**WHAT TO PRODUCE:**
Copy out the part of the entries that starts with the line containing "Task: Add this" and ends with the line containing "pos(25,115)", both of those lines included, and leave out every other line.

**DATASET RECORDS:**
■ ■ ■ ■ ■

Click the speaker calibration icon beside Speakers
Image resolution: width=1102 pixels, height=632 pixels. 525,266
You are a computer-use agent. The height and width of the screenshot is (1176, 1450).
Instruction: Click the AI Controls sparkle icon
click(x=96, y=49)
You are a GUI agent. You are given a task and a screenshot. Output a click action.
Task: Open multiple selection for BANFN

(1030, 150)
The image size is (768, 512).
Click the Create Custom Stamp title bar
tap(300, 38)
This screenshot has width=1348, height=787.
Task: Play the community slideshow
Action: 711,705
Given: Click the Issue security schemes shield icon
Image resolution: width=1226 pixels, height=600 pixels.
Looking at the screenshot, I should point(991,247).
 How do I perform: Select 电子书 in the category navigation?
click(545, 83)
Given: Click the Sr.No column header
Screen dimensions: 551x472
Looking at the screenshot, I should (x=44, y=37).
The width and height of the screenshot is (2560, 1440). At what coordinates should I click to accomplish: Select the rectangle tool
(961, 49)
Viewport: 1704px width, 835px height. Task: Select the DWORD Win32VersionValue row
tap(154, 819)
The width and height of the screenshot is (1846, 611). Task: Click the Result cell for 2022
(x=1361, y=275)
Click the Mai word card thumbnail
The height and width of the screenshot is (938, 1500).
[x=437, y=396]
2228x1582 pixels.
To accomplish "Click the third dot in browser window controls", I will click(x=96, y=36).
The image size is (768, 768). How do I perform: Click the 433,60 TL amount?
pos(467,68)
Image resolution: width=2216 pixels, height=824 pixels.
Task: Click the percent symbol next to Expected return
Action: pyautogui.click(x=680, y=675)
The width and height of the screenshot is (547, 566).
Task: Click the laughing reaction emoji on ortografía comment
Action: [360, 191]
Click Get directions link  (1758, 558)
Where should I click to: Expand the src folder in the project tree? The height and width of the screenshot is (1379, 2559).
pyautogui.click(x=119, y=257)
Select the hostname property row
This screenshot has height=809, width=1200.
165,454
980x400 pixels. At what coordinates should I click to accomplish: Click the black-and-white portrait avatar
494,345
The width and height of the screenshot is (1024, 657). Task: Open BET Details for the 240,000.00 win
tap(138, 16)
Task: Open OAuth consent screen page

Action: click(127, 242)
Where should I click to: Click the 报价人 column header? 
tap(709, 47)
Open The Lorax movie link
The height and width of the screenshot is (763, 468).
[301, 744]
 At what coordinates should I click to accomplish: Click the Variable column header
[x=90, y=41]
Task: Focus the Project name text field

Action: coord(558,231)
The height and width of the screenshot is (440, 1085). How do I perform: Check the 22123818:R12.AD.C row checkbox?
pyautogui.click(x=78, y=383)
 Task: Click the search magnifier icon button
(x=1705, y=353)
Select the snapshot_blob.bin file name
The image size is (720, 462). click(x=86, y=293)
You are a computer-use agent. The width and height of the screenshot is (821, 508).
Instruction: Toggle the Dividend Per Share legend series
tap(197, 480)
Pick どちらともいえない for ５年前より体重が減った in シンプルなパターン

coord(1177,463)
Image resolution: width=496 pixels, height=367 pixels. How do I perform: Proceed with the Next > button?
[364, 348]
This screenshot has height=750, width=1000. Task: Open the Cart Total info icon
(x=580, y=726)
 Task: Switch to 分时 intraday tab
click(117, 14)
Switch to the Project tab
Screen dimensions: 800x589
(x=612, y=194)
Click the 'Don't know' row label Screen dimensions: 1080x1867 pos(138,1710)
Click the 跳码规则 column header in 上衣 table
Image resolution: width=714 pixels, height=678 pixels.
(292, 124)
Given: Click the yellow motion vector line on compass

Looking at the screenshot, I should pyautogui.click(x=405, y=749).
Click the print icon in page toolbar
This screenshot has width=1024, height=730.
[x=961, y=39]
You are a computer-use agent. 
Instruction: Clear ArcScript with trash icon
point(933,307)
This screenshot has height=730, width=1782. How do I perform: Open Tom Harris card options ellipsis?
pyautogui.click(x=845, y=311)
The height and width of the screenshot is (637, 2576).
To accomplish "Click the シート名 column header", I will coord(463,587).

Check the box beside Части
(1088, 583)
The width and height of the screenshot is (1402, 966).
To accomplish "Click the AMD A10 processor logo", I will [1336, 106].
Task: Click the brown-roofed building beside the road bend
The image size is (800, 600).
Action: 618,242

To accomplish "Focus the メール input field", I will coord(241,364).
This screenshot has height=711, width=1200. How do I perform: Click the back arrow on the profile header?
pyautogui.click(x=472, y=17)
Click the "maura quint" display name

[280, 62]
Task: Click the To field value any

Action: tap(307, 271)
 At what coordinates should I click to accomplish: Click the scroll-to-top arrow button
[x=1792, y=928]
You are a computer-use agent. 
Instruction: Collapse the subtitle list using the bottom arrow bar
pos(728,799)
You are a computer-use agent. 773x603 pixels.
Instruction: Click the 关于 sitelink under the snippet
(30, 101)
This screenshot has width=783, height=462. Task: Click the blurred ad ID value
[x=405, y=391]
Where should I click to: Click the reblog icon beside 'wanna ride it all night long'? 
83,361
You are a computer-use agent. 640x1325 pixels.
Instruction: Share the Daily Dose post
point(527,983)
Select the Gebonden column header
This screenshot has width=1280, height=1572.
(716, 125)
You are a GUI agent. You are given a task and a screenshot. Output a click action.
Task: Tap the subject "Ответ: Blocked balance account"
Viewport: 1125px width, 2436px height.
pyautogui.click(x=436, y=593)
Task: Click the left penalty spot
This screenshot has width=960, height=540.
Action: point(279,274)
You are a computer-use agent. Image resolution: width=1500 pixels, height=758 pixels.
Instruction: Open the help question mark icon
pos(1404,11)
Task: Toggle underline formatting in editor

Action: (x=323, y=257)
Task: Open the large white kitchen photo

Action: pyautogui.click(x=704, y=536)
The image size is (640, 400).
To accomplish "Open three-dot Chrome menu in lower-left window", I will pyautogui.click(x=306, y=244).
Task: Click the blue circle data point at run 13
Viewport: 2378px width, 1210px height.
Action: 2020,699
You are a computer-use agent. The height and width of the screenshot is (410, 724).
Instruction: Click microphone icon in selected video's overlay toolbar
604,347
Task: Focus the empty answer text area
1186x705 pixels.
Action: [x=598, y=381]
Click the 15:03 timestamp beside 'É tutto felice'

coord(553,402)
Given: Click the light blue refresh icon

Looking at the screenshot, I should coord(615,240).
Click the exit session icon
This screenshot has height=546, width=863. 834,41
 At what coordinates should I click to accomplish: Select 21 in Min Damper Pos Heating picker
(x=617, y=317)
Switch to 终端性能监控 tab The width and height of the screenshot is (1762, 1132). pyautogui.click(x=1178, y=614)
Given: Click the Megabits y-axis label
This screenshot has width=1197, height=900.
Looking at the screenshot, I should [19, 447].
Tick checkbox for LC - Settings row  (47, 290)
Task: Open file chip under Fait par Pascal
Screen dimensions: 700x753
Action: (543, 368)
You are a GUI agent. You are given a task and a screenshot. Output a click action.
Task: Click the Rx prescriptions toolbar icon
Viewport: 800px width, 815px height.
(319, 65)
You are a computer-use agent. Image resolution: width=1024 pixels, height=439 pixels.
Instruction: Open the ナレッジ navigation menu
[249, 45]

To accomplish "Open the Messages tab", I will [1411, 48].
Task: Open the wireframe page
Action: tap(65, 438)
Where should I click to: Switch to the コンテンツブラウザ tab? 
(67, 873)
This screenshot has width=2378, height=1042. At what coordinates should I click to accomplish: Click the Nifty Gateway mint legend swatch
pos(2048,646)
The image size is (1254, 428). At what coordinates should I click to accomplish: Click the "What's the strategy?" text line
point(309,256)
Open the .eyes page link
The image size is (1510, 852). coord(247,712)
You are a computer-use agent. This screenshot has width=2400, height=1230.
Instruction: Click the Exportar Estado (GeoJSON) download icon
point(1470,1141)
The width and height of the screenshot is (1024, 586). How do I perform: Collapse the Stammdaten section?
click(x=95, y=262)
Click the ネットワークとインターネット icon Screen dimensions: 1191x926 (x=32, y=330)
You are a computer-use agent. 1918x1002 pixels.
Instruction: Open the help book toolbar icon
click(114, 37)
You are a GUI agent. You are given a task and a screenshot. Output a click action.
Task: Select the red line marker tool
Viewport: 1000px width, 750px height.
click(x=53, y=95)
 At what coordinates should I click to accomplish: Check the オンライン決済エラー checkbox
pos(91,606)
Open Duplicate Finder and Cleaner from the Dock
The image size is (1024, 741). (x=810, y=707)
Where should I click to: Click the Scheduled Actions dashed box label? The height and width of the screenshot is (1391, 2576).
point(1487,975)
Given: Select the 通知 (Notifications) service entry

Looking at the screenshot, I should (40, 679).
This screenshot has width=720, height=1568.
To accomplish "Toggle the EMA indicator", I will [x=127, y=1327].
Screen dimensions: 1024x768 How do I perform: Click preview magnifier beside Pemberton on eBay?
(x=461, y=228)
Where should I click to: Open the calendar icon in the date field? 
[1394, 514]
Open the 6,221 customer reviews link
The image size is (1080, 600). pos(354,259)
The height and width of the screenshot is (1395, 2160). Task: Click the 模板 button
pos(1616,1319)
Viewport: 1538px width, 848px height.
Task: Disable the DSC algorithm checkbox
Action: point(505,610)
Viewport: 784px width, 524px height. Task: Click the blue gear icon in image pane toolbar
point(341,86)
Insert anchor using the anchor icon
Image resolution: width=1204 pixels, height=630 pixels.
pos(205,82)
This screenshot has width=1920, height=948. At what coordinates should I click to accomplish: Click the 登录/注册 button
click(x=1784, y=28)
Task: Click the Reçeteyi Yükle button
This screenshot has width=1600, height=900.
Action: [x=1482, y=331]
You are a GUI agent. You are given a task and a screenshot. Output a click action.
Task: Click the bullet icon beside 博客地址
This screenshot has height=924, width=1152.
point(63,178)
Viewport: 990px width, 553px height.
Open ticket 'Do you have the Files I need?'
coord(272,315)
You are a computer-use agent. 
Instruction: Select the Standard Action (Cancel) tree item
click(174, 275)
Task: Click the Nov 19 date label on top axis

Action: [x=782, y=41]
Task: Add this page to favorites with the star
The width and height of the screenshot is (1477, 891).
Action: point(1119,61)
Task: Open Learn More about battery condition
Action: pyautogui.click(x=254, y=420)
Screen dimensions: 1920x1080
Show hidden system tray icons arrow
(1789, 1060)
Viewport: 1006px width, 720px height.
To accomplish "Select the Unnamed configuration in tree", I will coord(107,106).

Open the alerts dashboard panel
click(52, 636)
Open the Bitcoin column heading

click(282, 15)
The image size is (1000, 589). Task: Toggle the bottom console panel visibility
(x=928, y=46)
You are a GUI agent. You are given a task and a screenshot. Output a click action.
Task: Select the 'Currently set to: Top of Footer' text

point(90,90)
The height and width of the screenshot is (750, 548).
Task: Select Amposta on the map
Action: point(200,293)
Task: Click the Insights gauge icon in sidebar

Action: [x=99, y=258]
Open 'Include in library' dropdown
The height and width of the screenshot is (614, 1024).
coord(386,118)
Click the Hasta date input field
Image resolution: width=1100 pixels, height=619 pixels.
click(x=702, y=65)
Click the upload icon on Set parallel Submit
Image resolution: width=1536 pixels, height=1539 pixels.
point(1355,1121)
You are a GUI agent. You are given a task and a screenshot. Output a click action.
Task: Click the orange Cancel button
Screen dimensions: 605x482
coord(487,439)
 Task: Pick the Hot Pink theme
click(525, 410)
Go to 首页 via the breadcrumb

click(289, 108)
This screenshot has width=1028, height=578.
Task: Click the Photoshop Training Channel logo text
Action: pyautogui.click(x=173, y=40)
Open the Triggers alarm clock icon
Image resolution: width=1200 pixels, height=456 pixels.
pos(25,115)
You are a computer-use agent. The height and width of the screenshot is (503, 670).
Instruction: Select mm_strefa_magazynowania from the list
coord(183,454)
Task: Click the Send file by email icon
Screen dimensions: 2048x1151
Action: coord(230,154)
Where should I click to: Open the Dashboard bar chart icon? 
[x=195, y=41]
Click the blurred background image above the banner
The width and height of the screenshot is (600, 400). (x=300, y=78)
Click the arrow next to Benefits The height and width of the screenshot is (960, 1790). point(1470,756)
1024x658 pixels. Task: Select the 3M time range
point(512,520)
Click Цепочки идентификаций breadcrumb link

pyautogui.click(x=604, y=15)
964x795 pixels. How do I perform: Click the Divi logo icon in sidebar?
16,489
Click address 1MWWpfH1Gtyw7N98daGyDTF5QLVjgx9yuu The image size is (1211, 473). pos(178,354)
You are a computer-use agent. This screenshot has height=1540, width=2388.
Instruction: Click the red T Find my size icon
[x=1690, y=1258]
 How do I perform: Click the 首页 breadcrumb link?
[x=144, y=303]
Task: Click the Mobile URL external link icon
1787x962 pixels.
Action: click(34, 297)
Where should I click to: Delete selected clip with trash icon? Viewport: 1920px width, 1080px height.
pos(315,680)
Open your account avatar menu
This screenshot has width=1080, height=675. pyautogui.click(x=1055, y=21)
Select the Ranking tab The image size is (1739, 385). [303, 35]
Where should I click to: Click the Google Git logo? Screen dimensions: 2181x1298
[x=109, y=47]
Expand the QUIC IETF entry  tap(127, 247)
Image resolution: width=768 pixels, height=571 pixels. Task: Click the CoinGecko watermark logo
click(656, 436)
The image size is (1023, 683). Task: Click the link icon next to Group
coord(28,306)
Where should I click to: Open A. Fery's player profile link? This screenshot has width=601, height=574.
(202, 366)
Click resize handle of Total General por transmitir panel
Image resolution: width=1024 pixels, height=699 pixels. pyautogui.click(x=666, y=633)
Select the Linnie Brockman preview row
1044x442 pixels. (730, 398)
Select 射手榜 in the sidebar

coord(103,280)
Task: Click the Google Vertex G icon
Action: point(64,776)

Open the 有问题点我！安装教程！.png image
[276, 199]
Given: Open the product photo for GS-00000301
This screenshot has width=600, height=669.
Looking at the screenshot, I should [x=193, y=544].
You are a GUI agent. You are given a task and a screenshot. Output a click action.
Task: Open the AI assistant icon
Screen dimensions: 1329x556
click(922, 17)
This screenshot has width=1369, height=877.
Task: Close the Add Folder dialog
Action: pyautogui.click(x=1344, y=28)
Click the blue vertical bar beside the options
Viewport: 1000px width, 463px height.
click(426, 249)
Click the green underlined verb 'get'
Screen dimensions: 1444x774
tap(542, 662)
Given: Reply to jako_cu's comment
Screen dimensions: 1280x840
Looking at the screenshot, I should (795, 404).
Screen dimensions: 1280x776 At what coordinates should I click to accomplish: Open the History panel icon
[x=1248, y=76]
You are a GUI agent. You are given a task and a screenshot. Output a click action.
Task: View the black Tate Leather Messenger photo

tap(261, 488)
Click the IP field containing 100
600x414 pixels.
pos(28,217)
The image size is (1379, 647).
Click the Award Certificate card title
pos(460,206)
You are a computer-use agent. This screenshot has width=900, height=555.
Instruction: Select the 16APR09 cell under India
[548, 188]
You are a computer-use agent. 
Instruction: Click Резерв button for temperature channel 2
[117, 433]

■ ■ ■ ■ ■

**EXERCISE ANSWER:**
Task: Add this page to favorites with the star
The width and height of the screenshot is (1477, 891).
Action: point(1119,61)
Task: Open Learn More about battery condition
Action: pyautogui.click(x=254, y=420)
Screen dimensions: 1920x1080
Show hidden system tray icons arrow
(1789, 1060)
Viewport: 1006px width, 720px height.
To accomplish "Select the Unnamed configuration in tree", I will coord(107,106).

Open the alerts dashboard panel
click(52, 636)
Open the Bitcoin column heading

click(282, 15)
The image size is (1000, 589). Task: Toggle the bottom console panel visibility
(x=928, y=46)
You are a GUI agent. You are given a task and a screenshot. Output a click action.
Task: Select the 'Currently set to: Top of Footer' text

point(90,90)
The height and width of the screenshot is (750, 548).
Task: Select Amposta on the map
Action: point(200,293)
Task: Click the Insights gauge icon in sidebar

Action: [x=99, y=258]
Open 'Include in library' dropdown
The height and width of the screenshot is (614, 1024).
coord(386,118)
Click the Hasta date input field
Image resolution: width=1100 pixels, height=619 pixels.
click(x=702, y=65)
Click the upload icon on Set parallel Submit
Image resolution: width=1536 pixels, height=1539 pixels.
point(1355,1121)
You are a GUI agent. You are given a task and a screenshot. Output a click action.
Task: Click the orange Cancel button
Screen dimensions: 605x482
coord(487,439)
 Task: Pick the Hot Pink theme
click(525, 410)
Go to 首页 via the breadcrumb

click(289, 108)
This screenshot has width=1028, height=578.
Task: Click the Photoshop Training Channel logo text
Action: pyautogui.click(x=173, y=40)
Open the Triggers alarm clock icon
Image resolution: width=1200 pixels, height=456 pixels.
pos(25,115)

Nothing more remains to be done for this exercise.